On the simplicity of being fair - and the difficulty of demanding fairness

On the simplicity of being fair - and the difficulty of demanding fairness

By Gabriele Schambach and Julia Nentwich
June 24, 2021


Equality is seen as an imperative of fairness - but why is it so difficult to demand it?

Male managers are committed to gender equality for reasons of fairness. At 93 per cent, this reason for motivation received among the highest approval of the approximately 1,200 managers who participated in the survey on the commitment of male managers to gender equality conducted by the University of St. Gallen.
This very pleasing result shows that the current status quo in the companies is perceived as unfair. That is, the persistent under-representation of women in management positions is apparently no longer seen as an unquestioned matter of course in companies or as the result of women's lack of career ambition. 

According to the Duden dictionary, the English term fairness means an accepted concept of justice, appropriateness and decency. In relation to the topic of equality, fairness could then be understood as just, appropriate or decent treatment towards women - and also men! 

The aforementioned survey shows that most men believe that they already do exactly this: 62 per cent, for example, stated that they are careful not to make any remarks that (perhaps unintentionally) devalue women or do not take them seriously. Another 34 percent can imagine doing so. So behaving fairly seems to be self-evident and easy to implement. 

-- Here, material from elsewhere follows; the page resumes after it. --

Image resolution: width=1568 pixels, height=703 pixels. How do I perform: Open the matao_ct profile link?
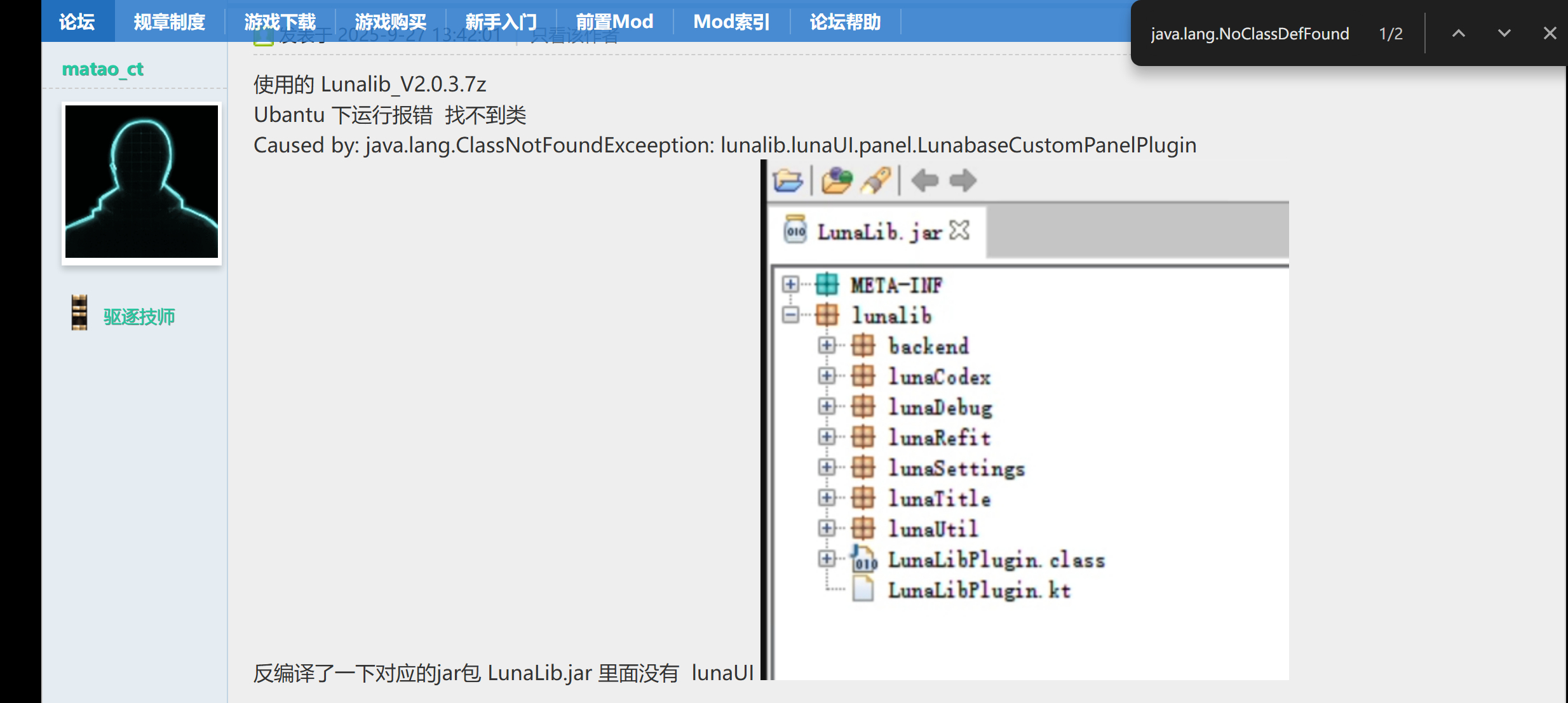pyautogui.click(x=103, y=69)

However, it is more difficult to demand fairness, i.e. to intervene when women are treated unfairly, inappropriately or indecently. According to self-disclosure, half of the male managers still support their female colleagues when their competences are ignored, disregarded or questioned. But not even every second man addresses his male colleagues, employees and/or superiors when they make remarks that (perhaps unintentionally) devalue women, are sexist or misogynistic. 

Yet it is precisely this intervening behaviour that many women would like to see! Because most of them know situations, especially when they are in rounds with a majority of men: A raunchy joke, a remark about the buttons on one's blouse, questions about whether the discussion is not too technical. Experienced thousands of times in this or similar forms, women often do not want to or cannot defend themselves - paradoxically out of self-protection: because if they do, they are often called hysterical, oversensitive or humourless. In any case, their needs for fair treatment are not taken into account and they run the risk of losing respect and standing in the group as a professional and leader. So they smile benignly, keep their mouths shut and make a fist in the bag. But if no one complains, men don't have to reflect and question their behaviour. And so everything stays the same!
Now, there are a lot of men who are also bothered by unfair or degrading behaviour. But even if they themselves pay attention to their behaviour, they do not intervene to the same extent. Why not?

This is where the so-called bystander effect comes into play. Most people are familiar with this effect in accidents or robberies: The more people there are around the victim, the less likely it is that someone will intervene or help. Transferred to the aforementioned meeting round, this means: a single man who rejects behaviour that degrades women will not intervene in such a situation. And for a comparable reason to the women concerned: They fear being discredited as a wimp, a henpecked man or a womaniser. And because they do not intervene, both the women and the men interpret the silence of their colleagues as approval. And so everything remains the same!

In order to demand fairness, something important is needed: allies must be found! After such a meeting, it is easier to talk in pairs among men about the situation experienced in order to find out who also experienced it as inappropriate. Together, a discussion can then take place with the colleague in question and then possibly intervene together at the next meeting. It is also helpful to initiate "gender dialogues" in the company. On these occasions, women and men exchange examples of unfair and derogatory situations they have experienced and share what exactly they understand by fair and appreciative treatment of each other. In this way, (also unintentional) inappropriate behaviour becomes defined and visible. And with jointly agreed changes, fairness emerges - which everyone simply demands and for which it then also becomes easy to stand up.


We are pleased that the Handelszeitung as our project partner published this article in the print edition on June 17 and in the online edition on June 20.